Spencer Ackerman over at Danger Room posted an important piece with a vital emphasis on Chuck Hagel, countering the conviction that Hagel is a dove on foreign policy:
Spying on Americans’ communications without warrants? Have at it, said Hagel. A ballistic missile shield? Yes, please, and who cares if it angers the Kremlin. NATO’s 1999 war in Kosovo? Hagel was willing to flood it with U.S. soldiers.
Hagel earned his reputation as a skeptic of American military adventurism, as anyone who remembers his consistent criticism of the Iraq war will remember. But that criticism has blown Hagel’s reputation for dovishness out of proportion: After all, he voted in 2002 to authorize the war. National Journal’s Michael Hirsch insightfully argues Hagel’s reward for asking hard questions about the war is to have official Washington forget the rest of his record. So consider this a refresher.
Even as Hagel was making himself George W. Bush’s least favorite Republican, he aided Bush in crucial moments in congressional showdowns over the limits of presidential power in wartime.

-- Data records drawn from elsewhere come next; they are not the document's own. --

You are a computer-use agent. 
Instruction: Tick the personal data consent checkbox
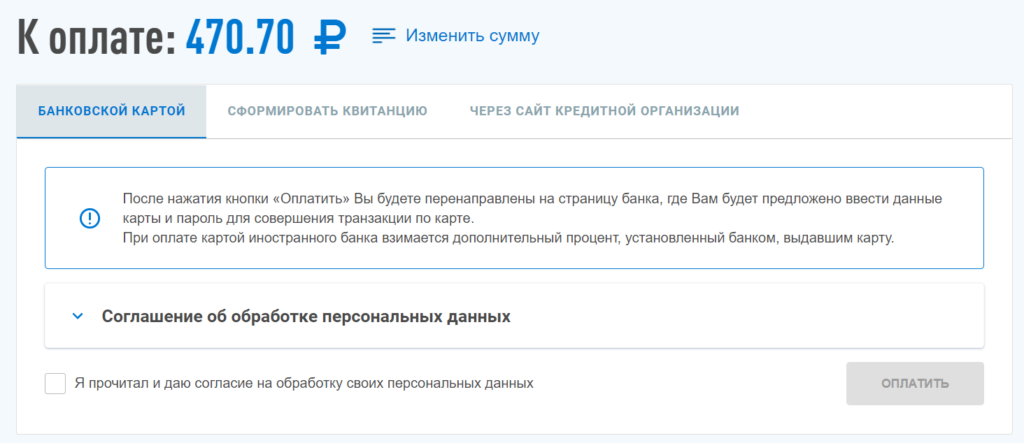point(55,383)
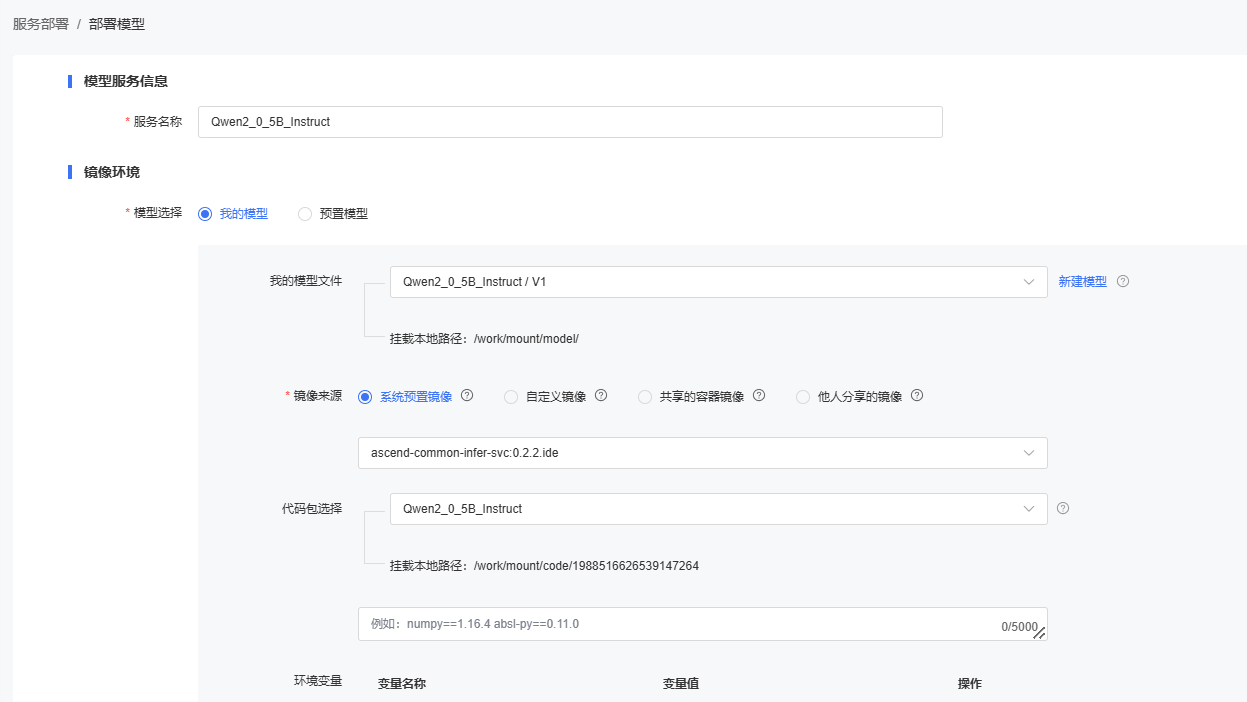Click help icon beside 自定义镜像
Image resolution: width=1247 pixels, height=702 pixels.
click(601, 396)
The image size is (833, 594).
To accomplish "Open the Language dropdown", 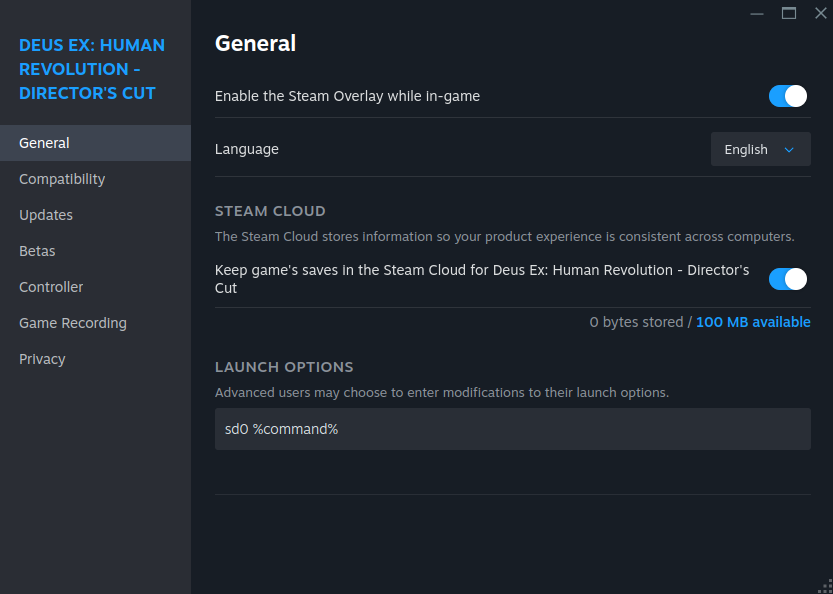I will pos(760,149).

When it became public that the NSA was scooping up Americans’ communications without judicial authorization, Hagel, a member of the Senate intelligence committee, defended the NSA as striking “a very delicate balance, an important balance and an effective balance.” He advocated giving the government more spy powers through “updat[ing]” the “outdated” Foreign Intelligence Surveillance Act, which would become one of the bitterest defeats for civil libertarians and privacy advocates of the post-9/11 era.
The debate about Hagel in the pre-nomination phase – and now, most likely in the post – got caricatured by commentators across the spectrum. Those who rightly wanted to call out the Israel lobby and the crazed war-mongers in Congress for their latest witch hunt got caught up, I think, inadvertently buying into the inaccurate representation of Hagel as some kind of non-interventionist.
But the issue of Hagel demands a little nuance. Yes, Hagel learned to oppose the war in Iraq, but not when he was asked to vote for its authorization, when it counted. Hagel also opposed Obama’s surge in Afghanistan, a mindful position if there ever was one – and a lonely one to take in Washington. In recent months, Hagel has expressed firm unwillingness to commit troops to Syria or Iran.
This doesn’t make him a non-interventionist. It makes him marginally better than many of the other potential choices for Secretary of Defense. It’s relative, as is everything in politics. Those who categorically dismiss the significance of Hagel’s nomination, writing him off as a dime-a-dozen Washington war-monger at heart in an apparent attempt to counter the admittedly unwarranted reputation he has generated as a dove, are no better than the solid anti-war, anti-empire voices who papered over his hawkish transgressions.
This is what I tried to convey in my latest Op-Ed at The Dailer Caller, entitled “Chuck Hagel’s views are mainstream.” It wasn’t an endorsement. It was a statement of fact and a response to the hawks who tried to portray him as outside the mainstream in the most pejorative way. It had as much negative baggage as you’d expect from someone who considers himself decidedly not in the mainstream. But it also meant that there are marginally better (or less bad, whichever you prefer) mainstream views than others.
Hagel deserves harsh criticism for his terrible past positions, including voting for the Iraq war, supporting the intervention in Kosovo, backing the Bush administration’s warrantless wiretapping practices, and so on. And he also deserves the harsh criticism he will undoubtedly receive if he is in fact confirmed as Defense Secretary, for all of the terrible things he is sure to carry out. But none of this means his potential rise to that office will not have been a small victory in the sense that someone who openly criticized Israel’s unwarranted influence and explicitly disapproved of war in Iraq, Afghanistan, Iran, and Syria made it through the Washington gauntlet. In other times, I would not have considered that possible.
What was it that Murray Rothbard said of thirsting maniacally for instant victory?